A single number is the answer here: the count of lines in the records below in which the word "computer" appears.

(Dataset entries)
╔══

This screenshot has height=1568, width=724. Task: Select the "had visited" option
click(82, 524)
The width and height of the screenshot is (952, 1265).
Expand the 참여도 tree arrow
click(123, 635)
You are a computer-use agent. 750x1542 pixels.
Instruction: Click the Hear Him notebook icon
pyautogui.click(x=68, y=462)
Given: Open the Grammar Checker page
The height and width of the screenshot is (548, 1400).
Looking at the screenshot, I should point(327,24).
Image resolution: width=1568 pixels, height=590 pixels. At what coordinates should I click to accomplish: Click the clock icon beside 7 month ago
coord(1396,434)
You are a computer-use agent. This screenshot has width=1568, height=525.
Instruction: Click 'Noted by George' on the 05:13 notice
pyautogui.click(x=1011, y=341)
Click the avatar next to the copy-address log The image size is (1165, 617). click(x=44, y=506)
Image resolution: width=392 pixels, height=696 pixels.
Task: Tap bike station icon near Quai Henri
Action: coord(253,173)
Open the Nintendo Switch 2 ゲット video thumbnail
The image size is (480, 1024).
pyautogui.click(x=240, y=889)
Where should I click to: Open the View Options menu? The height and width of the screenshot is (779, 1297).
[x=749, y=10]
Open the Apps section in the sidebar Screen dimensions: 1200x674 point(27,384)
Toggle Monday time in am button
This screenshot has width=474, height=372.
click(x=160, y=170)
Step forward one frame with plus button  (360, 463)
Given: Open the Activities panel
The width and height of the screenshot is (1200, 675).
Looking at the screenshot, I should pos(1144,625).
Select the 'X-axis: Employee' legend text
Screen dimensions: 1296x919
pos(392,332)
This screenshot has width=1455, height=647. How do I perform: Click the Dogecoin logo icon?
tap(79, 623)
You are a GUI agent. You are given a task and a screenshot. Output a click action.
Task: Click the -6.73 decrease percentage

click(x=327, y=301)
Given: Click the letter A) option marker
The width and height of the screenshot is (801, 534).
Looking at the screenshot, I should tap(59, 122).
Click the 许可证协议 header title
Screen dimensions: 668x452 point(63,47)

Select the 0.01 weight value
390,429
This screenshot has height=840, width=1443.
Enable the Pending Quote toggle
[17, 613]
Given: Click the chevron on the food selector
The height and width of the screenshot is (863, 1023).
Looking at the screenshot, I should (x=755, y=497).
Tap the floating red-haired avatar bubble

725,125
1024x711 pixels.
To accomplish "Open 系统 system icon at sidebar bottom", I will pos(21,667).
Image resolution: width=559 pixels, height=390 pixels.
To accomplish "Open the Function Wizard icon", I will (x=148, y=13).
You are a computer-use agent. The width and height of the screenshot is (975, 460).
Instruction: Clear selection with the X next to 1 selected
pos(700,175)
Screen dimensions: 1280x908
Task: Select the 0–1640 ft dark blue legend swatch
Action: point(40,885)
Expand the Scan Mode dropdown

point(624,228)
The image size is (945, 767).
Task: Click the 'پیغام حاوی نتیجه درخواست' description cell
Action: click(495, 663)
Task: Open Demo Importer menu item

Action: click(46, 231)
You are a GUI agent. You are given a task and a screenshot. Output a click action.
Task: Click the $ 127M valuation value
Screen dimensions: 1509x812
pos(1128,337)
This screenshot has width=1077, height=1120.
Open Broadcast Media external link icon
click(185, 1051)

╚══

> _Response_: 3